* **Source extract**
The Inn at Shining Waters #1

Fiction – Christian, Historical (1959), Published August 2011

Read: August 2011, 274 pages

3.75/5

Book Blurb:

Sometimes when we look back, we are able to see ahead.

Following her mother’s funeral, and on the verge of her own midlife crisis, widow Anna Larson returns to the home of her youth to sort out her parents’ belongings, as well as her own turbulent life.  For the first time since childhood, Anna embraces her native heritage, despite the disdain of her vicious mother-in-law.  By transforming her old family home on the banks of Oregon’s Siuslaw River into The Inn at Shining Waters, Anna hopes to create a place of healing – a place where guests experience peace, grace, and new beginnings.  Starting with her own family…

First Impressions (Out of all the books I have to read, why this one?):

I loved the idea that Anna was creating an inn out of her family home.  I think this can bring in a lot of interesting characters.  I love how she ending up decorating her inn.  I love the lodge style a, like the lodges at Yellowstone or Grand Canyon National Parks, and have decorated my house that way, even though I live far from any moose and bears.

Thoughts:

The story takes place in 1959 along Oregon’s Siuslaw River.  Anna has just left her mother’s funeral and has come back to her childhood home to sort things out.  She has inherited the home and land, but since she has not been home in a long time, does not really know the state of it or what she is going to do with it.  Anna spends a few days recuperating and starting to enjoy the time away from her very demanding mother-in-law.  Although Anna’s husband died from war wounds over 8 years ago, she and her daughter, Lauren, are still living with her mother-in-law, who treats Anna like a second class citizen because of her Indian heritage.  Even though life on the river is not as convenient as that in the big city, the river life starts to heal Anna’s soul.  The friends she finds on the river will forever change her river’s course.

Overall, I really enjoyed River’s Song.  It definitely takes the reader back in time to a place that is slower paced and more calm and soothing, like the river.  I loved the descriptions of the land and the river and enjoyed seeing Anna’s healing process.  Anna truly finds herself there and becomes more confident and more authentic. The beginning of the book was a little slow and hard to get into, but once Hazel enters the picture, things on the Siuslaw River definitely start to liven up, as does Anna’s personality.  It’s like she’s in a haze after her mother’s death and truly does not know where to turn or which direction to go, which is understandable once you find out how her home life has been for the last 20 years with Eunice, her mother-in-law and what she went through with her husband.

* **Supplied data**
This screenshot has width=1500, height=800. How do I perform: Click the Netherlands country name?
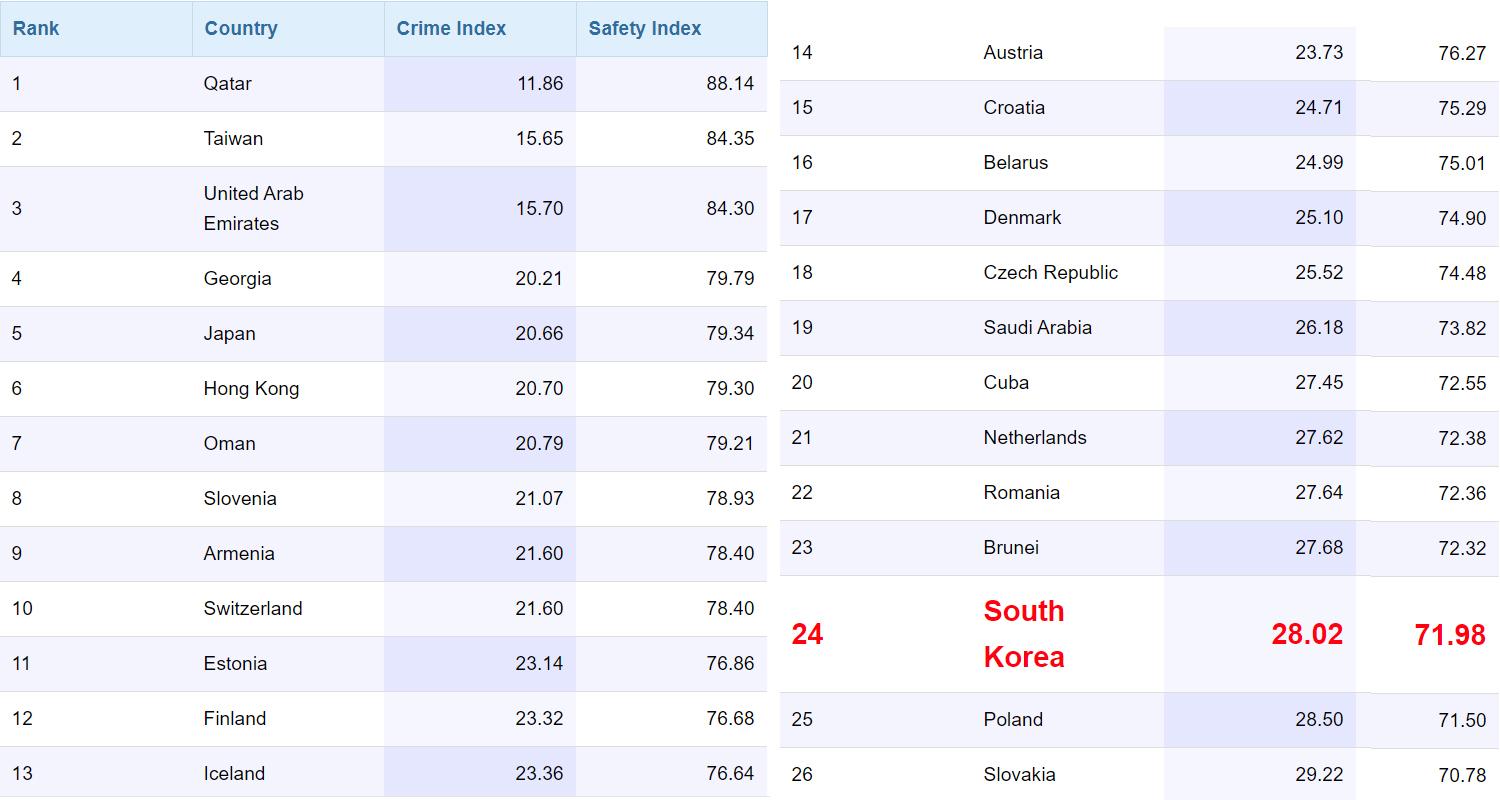pos(1035,438)
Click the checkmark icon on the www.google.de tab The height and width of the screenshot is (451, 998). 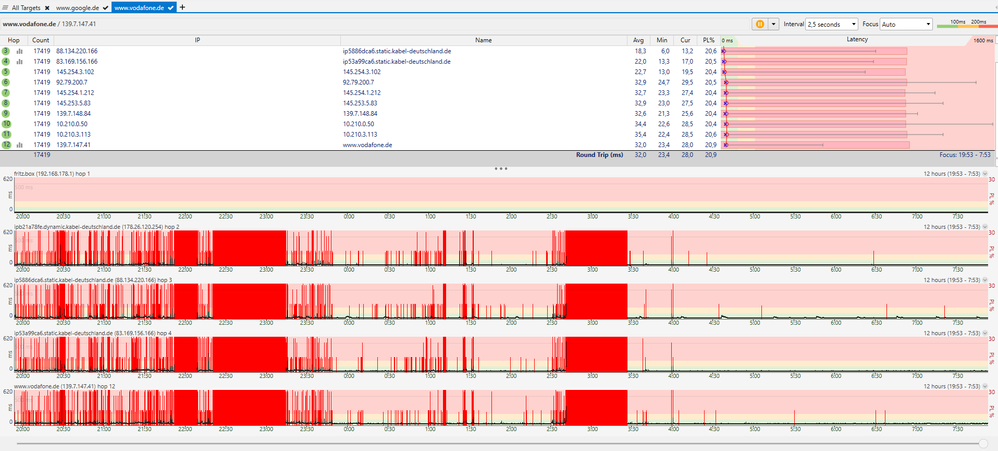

* **Problems to work on**
a) Decide whether each statement below agrees with the book review, answering yes or no and quoting the words of the review that settle it: (i) The story is set in 1959 along Oregon's Siuslaw River. (ii) Anna's husband died less than five years before the events of the story. (iii) The reviewer found the beginning of the book slow.
b) Using the book review, answer these questions:
(i) How many pages does the book have?
(ii) What is the name of Anna's daughter?
(iii) What is the name of Anna's mother-in-law?
c) Copy the passage of the book review between "The story takes" and "her river’s course.", inclusive, reproducing it character for character.

* **Answers by task**
a)
(i) Yes: "The story takes place in 1959 along Oregon’s Siuslaw River."
(ii) No: "Although Anna’s husband died from war wounds over 8 years ago"
(iii) Yes: "The beginning of the book was a little slow and hard to get into"

b)
(i) 274
(ii) Lauren
(iii) Eunice

c)
The story takes place in 1959 along Oregon’s Siuslaw River.  Anna has just left her mother’s funeral and has come back to her childhood home to sort things out.  She has inherited the home and land, but since she has not been home in a long time, does not really know the state of it or what she is going to do with it.  Anna spends a few days recuperating and starting to enjoy the time away from her very demanding mother-in-law.  Although Anna’s husband died from war wounds over 8 years ago, she and her daughter, Lauren, are still living with her mother-in-law, who treats Anna like a second class citizen because of her Indian heritage.  Even though life on the river is not as convenient as that in the big city, the river life starts to heal Anna’s soul.  The friends she finds on the river will forever change her river’s course.